Tool System
Tools in MIRA are self-contained capabilities that load on demand. They're designed to be token-efficient, expiring when unused, and easy to extend.
Design Philosophy
Each tool is entirely self-contained: configuration, schema, and implementation live in one file. No separate config needed. Drop the file in the right folder, restart the process, and the tool auto-registers on startup.
Dynamic Loading
Only three essential tools stay permanently loaded:
web_toolinvokeother_toolgetcontext_tool
All other tools exist as one-line hints in working memory (tool name plus a simple description). When MIRA needs a capability, it calls invokeother_tool to load the full definition on demand.
Token Efficiency
With roughly 15 available tools at 150-400 tokens each, that's 2,250-6,000 tokens not wasted per turn when tools aren't needed.
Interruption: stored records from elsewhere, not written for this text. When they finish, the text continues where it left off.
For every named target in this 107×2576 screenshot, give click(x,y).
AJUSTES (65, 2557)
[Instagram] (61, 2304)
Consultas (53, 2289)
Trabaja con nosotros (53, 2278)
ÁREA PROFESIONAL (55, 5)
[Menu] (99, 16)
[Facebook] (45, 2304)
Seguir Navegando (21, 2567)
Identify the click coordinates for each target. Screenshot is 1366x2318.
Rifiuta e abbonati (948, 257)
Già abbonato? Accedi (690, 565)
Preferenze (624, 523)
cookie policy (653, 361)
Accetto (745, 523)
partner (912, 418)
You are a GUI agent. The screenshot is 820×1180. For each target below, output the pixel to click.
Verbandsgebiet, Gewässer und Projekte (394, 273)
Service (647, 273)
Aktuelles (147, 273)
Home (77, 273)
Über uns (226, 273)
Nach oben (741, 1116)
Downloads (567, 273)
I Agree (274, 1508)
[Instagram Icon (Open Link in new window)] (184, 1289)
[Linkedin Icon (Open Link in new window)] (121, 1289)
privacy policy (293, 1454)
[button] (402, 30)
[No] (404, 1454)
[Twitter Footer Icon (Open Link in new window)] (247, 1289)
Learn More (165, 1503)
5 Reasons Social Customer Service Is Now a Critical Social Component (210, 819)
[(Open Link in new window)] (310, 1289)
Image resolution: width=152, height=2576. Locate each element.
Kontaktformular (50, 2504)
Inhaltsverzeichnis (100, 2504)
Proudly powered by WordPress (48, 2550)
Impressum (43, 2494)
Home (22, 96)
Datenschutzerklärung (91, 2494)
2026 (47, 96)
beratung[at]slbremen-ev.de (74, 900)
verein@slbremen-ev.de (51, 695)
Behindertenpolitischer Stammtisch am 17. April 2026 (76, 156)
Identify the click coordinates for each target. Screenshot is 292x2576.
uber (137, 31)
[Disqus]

Loaded tools auto-unload after 5 turns unused (configurable via idle_threshold). There's also a fallback mode that loads everything for one turn if MIRA gets stuck.
Available Tools
| Tool | Purpose |
|---|---|
| Contacts | Manage contact information |
| Maps | Location and navigation queries |
| Send and manage email | |
| Weather | Weather forecasts and conditions |
| Pager | Send notifications/alerts |
| Reminder | Schedule reminders |
| Web Search | Search the web |
| History Search | Search conversation history |
| Domaindoc | Edit domaindocs |
| SpeculativeResearch | Background research tasks |
| InvokeOther | Load other tools on demand |
Extensibility
Adding a new tool is straightforward:
- Give Claude Code (or your editor) context about what you want
- Drop the new tool file in
tools/implementations/ - Restart the MIRA process
- The tool auto-registers on startup
There's a HOW_TO_BUILD_A_TOOL.md guide in the repo written specifically to give an LLM the context needed to zero-shot a working tool.
Tool Data Storage
Tools can store their own data using the self.user_data_path property, which provides a user-specific directory. For simple data, use JSON. For complex data, SQLite. Or use self.db for the main database.
User isolation is handled at the architecture level, not in individual tool code.